Однако чисто эстетическая и индифферентная точка зрения на мифологию у Овидия не выдерживается до конца. В XV книге «Метаморфоз» Овидий доказывает или, вернее, пытается доказать, что Цезарь действительно бог и что Август действительно потомок богини и тоже бог. Едва ли это официальное благочестие можно считать искренним.

Несомненно, целями чисто эстетического характера занят был А.Н. Островский, когда писал свою «Снегурочку» (1873). Называя сам себя рационалистом, известный русский композитор Н.А. Римский-Корсаков написал на эту тему красивейшую оперу, в которой он вовсе не хотел выразить свою подлинную веру в изображаемые им мифологические образы, а наслаждался ими как композитор народнического направления. Таким же эстетическим отношением к мифологии отличался и П.И. Чайковский в своих музыкальных сценах на те же темы.

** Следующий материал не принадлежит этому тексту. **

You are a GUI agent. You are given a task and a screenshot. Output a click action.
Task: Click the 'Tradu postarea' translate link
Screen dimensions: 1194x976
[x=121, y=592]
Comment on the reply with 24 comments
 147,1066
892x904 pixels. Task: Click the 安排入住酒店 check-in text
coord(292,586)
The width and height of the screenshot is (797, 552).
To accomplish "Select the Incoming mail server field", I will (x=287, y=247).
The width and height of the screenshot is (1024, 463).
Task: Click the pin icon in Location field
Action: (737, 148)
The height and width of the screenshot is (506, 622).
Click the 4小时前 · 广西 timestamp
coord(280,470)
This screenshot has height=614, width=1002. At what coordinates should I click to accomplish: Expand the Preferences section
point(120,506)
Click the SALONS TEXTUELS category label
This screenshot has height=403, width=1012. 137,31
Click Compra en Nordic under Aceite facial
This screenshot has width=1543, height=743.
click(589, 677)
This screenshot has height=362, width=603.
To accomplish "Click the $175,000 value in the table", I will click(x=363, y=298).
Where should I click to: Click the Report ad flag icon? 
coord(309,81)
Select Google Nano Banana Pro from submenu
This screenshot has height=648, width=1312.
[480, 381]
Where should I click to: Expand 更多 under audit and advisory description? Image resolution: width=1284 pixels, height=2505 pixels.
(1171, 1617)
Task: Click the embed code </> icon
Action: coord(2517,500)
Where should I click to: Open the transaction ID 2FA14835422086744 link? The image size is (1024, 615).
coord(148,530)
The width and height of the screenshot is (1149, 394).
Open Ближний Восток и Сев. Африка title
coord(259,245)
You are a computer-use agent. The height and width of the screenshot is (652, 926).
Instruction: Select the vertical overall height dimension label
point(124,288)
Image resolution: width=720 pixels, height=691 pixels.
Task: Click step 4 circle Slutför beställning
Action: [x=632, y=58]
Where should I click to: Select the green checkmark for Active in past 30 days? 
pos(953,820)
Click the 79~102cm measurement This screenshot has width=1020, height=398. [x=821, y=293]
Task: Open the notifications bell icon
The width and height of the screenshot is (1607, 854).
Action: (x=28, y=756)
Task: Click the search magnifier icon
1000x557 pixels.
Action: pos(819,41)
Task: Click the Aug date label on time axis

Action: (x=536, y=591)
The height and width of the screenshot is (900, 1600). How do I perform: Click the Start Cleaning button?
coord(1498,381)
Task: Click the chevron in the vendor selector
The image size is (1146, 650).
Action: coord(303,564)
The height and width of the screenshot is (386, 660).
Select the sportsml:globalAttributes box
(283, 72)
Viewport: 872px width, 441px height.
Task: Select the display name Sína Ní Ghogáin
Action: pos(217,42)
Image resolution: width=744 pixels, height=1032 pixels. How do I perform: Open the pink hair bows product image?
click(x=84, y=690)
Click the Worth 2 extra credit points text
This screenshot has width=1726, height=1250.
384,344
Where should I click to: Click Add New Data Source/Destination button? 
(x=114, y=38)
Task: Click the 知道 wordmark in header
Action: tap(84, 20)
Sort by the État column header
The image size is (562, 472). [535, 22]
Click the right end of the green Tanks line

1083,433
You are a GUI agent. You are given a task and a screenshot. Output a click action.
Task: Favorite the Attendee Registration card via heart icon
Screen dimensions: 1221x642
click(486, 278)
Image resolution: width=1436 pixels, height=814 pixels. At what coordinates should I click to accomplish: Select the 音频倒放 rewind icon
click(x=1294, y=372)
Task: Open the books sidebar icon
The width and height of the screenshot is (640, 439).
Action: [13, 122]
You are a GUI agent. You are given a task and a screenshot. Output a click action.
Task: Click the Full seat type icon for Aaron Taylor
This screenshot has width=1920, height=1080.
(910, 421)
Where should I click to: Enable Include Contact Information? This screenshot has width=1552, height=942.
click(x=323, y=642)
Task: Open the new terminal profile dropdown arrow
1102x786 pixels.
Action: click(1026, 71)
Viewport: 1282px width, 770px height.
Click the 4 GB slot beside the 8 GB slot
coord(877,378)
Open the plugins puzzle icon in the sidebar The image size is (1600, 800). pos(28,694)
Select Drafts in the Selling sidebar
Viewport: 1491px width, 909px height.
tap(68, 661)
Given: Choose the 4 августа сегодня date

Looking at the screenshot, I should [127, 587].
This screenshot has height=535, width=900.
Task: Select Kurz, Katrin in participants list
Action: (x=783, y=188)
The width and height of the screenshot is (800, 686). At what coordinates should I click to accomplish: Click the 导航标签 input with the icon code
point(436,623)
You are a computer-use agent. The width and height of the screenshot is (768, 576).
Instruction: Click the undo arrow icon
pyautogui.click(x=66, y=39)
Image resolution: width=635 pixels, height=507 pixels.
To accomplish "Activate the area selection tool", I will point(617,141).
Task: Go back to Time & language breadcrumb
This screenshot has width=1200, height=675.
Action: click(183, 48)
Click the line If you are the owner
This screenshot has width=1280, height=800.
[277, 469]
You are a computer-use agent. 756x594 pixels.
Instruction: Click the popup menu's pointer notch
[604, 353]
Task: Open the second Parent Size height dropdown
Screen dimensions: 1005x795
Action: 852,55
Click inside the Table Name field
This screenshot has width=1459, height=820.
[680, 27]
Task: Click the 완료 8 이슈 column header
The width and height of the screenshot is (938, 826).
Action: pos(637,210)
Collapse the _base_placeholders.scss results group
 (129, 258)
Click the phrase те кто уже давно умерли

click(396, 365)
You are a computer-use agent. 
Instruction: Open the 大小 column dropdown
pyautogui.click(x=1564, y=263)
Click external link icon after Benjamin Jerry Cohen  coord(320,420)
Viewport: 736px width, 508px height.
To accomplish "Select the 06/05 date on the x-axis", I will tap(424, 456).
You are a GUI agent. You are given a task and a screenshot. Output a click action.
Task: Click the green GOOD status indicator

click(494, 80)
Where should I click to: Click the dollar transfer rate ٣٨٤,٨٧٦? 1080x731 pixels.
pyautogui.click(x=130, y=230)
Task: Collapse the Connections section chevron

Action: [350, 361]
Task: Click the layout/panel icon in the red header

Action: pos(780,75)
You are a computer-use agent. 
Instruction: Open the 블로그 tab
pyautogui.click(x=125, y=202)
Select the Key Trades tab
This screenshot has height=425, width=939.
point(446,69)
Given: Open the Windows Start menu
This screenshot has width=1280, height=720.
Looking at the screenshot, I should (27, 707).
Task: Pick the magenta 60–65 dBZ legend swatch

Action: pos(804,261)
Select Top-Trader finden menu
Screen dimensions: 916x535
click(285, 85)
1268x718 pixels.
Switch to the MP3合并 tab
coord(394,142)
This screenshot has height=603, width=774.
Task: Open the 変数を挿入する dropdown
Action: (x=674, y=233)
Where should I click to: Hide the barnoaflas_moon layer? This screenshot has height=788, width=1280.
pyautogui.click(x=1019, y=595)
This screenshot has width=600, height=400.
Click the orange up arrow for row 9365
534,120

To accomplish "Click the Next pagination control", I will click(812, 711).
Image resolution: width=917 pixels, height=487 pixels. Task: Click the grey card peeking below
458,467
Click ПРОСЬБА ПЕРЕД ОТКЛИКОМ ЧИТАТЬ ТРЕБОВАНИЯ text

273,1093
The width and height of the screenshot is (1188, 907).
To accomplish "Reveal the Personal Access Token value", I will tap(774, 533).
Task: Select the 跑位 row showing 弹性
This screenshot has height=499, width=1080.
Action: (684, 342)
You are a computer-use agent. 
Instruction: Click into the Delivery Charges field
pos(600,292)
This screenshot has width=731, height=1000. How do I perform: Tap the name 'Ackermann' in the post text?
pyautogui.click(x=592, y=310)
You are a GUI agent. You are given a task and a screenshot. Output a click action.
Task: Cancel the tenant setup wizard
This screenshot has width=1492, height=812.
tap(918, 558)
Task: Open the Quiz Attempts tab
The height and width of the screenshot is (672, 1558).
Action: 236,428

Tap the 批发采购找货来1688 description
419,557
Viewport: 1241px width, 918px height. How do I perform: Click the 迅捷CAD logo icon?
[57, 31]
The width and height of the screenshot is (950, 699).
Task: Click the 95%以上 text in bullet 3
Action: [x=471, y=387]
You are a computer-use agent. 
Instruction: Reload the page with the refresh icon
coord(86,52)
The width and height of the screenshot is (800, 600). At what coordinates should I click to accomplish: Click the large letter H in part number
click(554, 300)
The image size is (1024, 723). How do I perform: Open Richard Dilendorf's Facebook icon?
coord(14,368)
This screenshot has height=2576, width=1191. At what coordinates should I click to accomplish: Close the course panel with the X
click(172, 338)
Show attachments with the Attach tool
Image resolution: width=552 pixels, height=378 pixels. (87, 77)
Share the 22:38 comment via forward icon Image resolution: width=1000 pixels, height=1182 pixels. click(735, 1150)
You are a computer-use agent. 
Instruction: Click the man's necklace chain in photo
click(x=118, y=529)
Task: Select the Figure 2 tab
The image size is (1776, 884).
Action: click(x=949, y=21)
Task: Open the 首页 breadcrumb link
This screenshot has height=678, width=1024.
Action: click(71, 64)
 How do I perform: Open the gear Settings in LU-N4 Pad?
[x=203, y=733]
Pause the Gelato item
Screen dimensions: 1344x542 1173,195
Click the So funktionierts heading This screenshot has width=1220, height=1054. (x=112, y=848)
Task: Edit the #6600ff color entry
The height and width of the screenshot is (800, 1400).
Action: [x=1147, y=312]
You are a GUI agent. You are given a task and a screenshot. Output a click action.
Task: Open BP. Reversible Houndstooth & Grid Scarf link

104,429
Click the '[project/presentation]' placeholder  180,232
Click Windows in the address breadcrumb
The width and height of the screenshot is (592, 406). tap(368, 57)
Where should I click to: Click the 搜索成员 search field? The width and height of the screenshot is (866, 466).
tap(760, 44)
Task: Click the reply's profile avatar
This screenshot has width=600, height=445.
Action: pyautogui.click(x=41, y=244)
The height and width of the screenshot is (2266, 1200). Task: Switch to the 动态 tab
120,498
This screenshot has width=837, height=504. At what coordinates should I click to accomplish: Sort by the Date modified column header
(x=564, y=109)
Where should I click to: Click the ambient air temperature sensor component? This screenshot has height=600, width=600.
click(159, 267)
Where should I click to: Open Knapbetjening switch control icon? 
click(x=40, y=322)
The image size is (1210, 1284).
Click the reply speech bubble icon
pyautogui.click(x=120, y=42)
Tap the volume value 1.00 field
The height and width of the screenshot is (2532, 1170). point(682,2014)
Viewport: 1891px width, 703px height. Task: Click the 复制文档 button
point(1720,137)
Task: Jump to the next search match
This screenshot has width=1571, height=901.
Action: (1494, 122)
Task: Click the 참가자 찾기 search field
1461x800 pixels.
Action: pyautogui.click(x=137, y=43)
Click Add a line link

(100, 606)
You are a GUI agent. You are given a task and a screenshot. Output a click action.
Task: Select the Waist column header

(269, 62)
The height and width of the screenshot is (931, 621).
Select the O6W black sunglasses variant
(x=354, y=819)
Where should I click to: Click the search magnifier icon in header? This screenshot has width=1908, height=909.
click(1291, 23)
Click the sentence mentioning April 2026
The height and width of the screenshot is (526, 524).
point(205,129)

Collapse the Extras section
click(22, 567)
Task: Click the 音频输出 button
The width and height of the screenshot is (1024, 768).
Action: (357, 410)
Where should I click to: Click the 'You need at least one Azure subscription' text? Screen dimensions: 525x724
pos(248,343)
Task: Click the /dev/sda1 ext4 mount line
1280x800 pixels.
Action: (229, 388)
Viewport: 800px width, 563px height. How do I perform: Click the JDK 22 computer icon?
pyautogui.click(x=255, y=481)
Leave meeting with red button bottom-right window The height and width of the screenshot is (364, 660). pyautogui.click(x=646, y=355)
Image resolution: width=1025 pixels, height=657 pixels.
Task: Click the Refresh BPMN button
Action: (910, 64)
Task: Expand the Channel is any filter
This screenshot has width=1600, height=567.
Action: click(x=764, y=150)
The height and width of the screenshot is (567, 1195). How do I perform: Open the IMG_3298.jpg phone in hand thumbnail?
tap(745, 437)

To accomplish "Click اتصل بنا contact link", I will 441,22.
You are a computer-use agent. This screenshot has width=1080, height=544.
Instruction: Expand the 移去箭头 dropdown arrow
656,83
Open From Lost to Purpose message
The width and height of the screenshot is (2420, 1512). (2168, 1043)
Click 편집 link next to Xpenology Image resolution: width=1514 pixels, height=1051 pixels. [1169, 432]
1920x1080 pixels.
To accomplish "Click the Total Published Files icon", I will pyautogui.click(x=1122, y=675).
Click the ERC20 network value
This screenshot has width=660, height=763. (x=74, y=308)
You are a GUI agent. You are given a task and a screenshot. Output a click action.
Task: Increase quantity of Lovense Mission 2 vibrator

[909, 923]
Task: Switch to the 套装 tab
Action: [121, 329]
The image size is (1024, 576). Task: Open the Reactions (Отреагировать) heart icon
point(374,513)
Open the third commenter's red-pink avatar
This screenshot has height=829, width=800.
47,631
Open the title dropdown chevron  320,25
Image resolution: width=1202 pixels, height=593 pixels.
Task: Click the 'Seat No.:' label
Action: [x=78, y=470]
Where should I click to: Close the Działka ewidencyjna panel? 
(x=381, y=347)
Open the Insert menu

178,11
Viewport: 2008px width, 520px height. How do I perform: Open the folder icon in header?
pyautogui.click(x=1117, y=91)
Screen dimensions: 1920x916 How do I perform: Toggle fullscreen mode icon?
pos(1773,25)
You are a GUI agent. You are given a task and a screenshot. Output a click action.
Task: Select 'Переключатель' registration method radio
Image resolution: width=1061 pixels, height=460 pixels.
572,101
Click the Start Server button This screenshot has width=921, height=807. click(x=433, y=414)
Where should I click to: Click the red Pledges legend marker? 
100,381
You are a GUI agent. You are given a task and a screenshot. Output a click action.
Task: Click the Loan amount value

Сергей Городецкий в сборниках «Ярь» и «Перун» (оба 1907 г.) дает насыщенное изображение славянской языческой старины не без некоторых языческих элементов; Александр Грин в многочисленных повестях «Алые паруса», «Сердце пустыни» (1923), «Бегущая по волнам» (1928) тоже создает чисто эстетическое впечатление от мастерски рассказанных сказочных материалов.

Везде здесь перед нами не субъективная и не объективная трактовка мифа, но миф здесь радует нас сам по себе, т.е. исключительно художественно.

3. Субъективная структура мифа.

Миф, далее, может привлекаться для живописания субъективных настроений литературных героев. Таковы Тень отца Гамлета, требующая от Гамлета мести, или ведьмы в «Макбете», предсказывающие Макбету и его близким королевскую власть. В этих трагедиях Шекспира не просто психическая галлюцинация и не просто буквальная вера в призраки, но предельное напряжение личности Гамлета, попавшего после Виттенберга в невыносимый мучительный кровавый водоворот событий, и экзальтированная идея Макбета о всесильной королевской власти и об уничтожении всех своих врагов.

Черт Ивана Карамазова изображен у Достоевского с постоянным подчеркиванием субъективистического характера такого рода мифа, граничащего с прямой галлюцинацией Ивана. Иван говорит:

«Ни одной минуты не принимаю тебя за реальную правду. Ты ложь, ты болезнь моя, ты призрак… Ты моя галлюцинация. Ты воплощение меня самого, только одной, впрочем, моей стороны… моих мыслей и чувств, только самых гадких и глупых».

«Браня тебя, себя браня, – опять засмеялся Иван, – ты – я, сам я, только с другой рожей. Ты именно говоришь то, что я уже мыслю… и ничего не в силах сказать мне нового».

«Нет, ты не сам по себе, ты – я, ты есть я и более ничего! Ты дрянь, ты моя фантазия!»

То, что это галлюцинация, подчеркивается у Достоевского тем, что стакан, брошенный Иваном в черта, оказывается благополучно стоящим на столе, а мокрое полотенце, которым Иван хотел успокоить свое воспаленное состояние, оказалось сухим, неразвернутым и лежащим на своем месте. С другой стороны, однако, этот миф о черте, формально будучи галлюцинацией Ивана, по существу оказывается все-таки подлинной реальностью, а именно реальностью его низкой и озлобленной души.

«Это не сон! Нет, клянусь, это был не сон, это все сейчас было!»